*** Opening of DATA IN THIS EXERCISE ***

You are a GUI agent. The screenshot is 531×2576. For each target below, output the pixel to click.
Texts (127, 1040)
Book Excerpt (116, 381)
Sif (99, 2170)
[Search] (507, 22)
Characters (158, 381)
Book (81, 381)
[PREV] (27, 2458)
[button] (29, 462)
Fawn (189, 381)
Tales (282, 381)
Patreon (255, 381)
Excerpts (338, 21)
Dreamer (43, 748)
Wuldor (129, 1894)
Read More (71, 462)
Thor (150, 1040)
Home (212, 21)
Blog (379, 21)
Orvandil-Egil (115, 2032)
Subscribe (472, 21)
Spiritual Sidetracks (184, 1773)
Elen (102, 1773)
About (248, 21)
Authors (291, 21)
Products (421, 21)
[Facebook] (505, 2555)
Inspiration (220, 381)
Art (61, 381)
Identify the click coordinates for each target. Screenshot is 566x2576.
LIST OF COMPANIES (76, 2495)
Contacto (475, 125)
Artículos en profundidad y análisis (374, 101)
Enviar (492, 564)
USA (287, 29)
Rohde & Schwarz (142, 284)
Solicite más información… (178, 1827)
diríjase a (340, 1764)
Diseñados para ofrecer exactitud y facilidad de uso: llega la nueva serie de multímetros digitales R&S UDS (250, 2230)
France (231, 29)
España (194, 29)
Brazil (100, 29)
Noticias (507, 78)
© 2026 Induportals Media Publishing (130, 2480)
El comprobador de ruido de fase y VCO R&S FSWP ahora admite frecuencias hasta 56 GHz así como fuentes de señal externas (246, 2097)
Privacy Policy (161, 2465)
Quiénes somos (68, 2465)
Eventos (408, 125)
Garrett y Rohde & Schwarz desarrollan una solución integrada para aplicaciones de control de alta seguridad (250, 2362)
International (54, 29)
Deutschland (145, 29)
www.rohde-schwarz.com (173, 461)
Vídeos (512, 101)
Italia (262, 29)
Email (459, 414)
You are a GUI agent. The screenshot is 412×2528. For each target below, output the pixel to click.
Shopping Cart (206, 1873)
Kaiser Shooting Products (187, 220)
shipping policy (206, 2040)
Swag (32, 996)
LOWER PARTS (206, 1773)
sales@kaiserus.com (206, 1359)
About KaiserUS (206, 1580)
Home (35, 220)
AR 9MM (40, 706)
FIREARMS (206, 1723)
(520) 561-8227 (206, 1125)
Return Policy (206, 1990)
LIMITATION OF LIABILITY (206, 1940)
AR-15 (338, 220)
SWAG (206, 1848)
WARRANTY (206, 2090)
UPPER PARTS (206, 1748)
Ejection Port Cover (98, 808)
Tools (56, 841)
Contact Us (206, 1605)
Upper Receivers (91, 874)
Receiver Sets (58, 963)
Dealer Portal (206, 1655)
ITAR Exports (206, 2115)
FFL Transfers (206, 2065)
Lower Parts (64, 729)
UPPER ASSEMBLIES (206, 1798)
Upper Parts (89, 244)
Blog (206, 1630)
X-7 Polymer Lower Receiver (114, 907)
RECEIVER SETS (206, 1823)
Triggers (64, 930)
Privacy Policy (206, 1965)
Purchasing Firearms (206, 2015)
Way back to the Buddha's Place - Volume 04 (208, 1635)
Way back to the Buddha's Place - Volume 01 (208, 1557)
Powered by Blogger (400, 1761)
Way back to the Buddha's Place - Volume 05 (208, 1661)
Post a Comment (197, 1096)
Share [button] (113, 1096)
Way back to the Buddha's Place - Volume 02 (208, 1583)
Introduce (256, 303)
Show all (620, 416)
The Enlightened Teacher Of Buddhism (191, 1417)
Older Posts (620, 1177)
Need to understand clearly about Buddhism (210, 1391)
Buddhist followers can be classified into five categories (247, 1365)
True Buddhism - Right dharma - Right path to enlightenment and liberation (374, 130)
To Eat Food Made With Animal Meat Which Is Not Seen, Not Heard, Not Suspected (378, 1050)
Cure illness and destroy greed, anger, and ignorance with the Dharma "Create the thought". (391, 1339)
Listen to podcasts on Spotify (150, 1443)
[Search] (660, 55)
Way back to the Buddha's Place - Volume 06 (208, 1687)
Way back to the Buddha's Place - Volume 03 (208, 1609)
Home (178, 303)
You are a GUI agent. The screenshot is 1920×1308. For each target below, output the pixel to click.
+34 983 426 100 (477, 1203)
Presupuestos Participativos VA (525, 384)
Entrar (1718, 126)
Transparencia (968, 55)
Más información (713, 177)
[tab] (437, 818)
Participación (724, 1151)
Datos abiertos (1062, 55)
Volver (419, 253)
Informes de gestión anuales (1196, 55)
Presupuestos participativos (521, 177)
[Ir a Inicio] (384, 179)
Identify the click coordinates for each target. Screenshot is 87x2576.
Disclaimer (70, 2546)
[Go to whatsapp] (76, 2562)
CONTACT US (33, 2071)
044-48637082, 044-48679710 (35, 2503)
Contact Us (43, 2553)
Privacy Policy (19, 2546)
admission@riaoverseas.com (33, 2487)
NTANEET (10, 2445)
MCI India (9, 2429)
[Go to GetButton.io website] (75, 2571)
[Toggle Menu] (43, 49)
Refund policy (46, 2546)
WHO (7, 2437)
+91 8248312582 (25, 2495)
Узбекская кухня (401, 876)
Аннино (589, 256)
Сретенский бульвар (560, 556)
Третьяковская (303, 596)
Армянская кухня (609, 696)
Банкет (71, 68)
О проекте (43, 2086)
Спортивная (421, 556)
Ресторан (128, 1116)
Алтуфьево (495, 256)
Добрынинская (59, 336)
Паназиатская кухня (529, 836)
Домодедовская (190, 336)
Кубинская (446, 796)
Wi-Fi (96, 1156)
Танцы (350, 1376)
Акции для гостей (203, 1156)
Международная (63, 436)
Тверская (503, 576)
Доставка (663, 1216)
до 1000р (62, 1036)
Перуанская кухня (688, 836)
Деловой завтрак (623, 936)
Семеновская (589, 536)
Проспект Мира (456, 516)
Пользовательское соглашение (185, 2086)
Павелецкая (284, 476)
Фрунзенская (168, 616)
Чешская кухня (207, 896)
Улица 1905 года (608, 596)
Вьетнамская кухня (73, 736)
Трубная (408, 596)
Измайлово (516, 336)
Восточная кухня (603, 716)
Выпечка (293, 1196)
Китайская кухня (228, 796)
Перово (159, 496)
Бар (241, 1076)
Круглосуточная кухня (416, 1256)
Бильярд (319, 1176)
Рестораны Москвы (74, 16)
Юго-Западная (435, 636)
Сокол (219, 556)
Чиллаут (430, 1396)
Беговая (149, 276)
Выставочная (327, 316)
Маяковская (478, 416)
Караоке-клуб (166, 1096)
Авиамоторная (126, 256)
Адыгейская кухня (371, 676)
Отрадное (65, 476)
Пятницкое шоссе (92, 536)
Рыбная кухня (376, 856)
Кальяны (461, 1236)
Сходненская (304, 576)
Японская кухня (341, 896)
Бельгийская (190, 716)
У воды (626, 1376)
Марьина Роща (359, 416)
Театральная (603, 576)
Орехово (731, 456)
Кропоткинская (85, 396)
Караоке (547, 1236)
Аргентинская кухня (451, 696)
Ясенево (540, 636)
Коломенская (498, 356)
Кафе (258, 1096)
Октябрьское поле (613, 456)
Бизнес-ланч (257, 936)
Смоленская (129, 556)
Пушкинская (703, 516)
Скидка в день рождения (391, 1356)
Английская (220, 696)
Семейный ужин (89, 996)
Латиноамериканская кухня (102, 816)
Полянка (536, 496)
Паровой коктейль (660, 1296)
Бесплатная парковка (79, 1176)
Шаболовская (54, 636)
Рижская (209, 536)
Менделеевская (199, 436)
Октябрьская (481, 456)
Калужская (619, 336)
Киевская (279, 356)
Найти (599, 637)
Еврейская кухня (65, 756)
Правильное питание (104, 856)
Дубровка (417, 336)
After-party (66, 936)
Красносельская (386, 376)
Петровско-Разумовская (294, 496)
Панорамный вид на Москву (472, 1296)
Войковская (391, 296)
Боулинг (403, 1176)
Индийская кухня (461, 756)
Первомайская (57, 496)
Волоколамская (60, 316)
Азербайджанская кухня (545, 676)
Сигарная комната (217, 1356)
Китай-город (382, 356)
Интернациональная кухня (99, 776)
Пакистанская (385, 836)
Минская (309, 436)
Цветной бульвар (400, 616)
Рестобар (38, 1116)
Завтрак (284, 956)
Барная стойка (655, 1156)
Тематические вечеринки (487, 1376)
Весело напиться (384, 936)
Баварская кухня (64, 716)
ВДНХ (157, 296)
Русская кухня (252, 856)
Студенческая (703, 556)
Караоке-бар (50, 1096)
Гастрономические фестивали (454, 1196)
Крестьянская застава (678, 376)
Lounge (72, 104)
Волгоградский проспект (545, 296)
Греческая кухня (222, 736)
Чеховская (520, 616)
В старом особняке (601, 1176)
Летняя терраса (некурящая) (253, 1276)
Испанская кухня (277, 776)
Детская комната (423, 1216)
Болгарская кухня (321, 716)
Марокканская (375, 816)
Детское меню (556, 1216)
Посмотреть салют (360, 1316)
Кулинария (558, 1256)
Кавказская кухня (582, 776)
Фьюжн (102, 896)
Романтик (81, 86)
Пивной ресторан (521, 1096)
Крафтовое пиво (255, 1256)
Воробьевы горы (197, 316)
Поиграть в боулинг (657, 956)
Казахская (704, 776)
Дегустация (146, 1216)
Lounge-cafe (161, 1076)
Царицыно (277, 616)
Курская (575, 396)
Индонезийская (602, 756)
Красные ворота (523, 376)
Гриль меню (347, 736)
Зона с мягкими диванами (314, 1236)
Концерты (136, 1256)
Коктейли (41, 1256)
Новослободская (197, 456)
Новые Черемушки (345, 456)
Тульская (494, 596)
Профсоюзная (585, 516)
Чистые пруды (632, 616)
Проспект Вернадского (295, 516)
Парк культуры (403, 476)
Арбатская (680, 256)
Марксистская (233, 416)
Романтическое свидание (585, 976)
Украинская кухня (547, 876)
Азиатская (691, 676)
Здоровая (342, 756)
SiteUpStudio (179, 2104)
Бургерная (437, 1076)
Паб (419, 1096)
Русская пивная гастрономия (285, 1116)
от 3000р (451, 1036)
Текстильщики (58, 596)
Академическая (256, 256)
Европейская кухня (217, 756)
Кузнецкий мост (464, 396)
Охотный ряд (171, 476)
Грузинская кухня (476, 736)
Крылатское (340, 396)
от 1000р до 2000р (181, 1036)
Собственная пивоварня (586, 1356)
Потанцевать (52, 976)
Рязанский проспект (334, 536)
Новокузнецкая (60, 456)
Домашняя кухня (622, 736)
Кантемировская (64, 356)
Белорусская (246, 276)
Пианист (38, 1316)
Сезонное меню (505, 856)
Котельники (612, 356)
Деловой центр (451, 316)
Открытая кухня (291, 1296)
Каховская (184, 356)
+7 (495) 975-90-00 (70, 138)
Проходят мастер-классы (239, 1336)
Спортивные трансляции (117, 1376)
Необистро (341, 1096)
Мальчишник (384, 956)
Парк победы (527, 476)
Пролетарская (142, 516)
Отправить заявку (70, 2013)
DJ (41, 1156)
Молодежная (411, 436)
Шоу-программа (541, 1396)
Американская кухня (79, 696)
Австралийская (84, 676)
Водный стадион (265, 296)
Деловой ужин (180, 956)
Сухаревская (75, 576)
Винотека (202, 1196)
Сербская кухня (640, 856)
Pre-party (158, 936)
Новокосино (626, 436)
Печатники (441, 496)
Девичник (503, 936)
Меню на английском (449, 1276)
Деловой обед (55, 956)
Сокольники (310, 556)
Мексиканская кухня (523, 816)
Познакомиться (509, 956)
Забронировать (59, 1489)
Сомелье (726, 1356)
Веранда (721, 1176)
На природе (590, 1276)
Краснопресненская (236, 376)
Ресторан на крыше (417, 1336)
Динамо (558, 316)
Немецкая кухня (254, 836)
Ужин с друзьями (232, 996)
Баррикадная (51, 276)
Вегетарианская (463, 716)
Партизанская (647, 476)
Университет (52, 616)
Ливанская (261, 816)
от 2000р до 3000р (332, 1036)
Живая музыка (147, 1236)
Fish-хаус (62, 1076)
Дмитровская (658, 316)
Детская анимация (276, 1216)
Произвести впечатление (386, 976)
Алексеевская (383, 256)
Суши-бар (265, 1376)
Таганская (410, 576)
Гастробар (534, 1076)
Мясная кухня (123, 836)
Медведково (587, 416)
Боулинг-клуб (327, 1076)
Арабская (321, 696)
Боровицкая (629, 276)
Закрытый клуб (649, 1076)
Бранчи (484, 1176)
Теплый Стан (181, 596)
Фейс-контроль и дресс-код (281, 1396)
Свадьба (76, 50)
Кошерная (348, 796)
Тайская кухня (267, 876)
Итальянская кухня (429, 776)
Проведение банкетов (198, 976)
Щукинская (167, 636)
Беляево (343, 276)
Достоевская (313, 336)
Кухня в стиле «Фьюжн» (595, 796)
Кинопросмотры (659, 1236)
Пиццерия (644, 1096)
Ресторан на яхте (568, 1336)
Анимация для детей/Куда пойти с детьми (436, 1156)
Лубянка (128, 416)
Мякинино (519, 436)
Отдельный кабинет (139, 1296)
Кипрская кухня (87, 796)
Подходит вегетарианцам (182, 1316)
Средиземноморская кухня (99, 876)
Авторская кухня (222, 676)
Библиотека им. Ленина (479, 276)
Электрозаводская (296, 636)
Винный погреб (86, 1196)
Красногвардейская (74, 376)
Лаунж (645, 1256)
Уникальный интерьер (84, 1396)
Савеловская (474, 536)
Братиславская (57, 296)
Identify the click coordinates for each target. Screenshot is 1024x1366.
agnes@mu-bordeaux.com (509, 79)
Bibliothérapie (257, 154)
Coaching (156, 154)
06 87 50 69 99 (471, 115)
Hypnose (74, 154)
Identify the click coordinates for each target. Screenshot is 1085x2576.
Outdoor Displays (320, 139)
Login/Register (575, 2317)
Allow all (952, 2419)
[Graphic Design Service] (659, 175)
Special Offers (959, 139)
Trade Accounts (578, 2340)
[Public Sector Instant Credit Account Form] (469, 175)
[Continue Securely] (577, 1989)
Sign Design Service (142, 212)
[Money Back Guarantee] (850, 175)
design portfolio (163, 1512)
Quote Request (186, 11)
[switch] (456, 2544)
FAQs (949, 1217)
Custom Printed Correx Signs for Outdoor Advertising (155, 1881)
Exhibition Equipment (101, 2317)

*** Close of DATA IN THIS EXERCISE ***

_PROBLEM TO WORK ON_
In the listing above, find the line holding "Академическая (256, 256)" and the line holding "Каховская (184, 356)", then output those two lines and every line between them exactly.

_EXERCISE SOLUTION_
Академическая (256, 256)
Европейская кухня (217, 756)
Кузнецкий мост (464, 396)
Охотный ряд (171, 476)
Грузинская кухня (476, 736)
Крылатское (340, 396)
от 1000р до 2000р (181, 1036)
Собственная пивоварня (586, 1356)
Потанцевать (52, 976)
Рязанский проспект (334, 536)
Новокузнецкая (60, 456)
Домашняя кухня (622, 736)
Кантемировская (64, 356)
Белорусская (246, 276)
Пианист (38, 1316)
Сезонное меню (505, 856)
Котельники (612, 356)
Деловой центр (451, 316)
Открытая кухня (291, 1296)
Каховская (184, 356)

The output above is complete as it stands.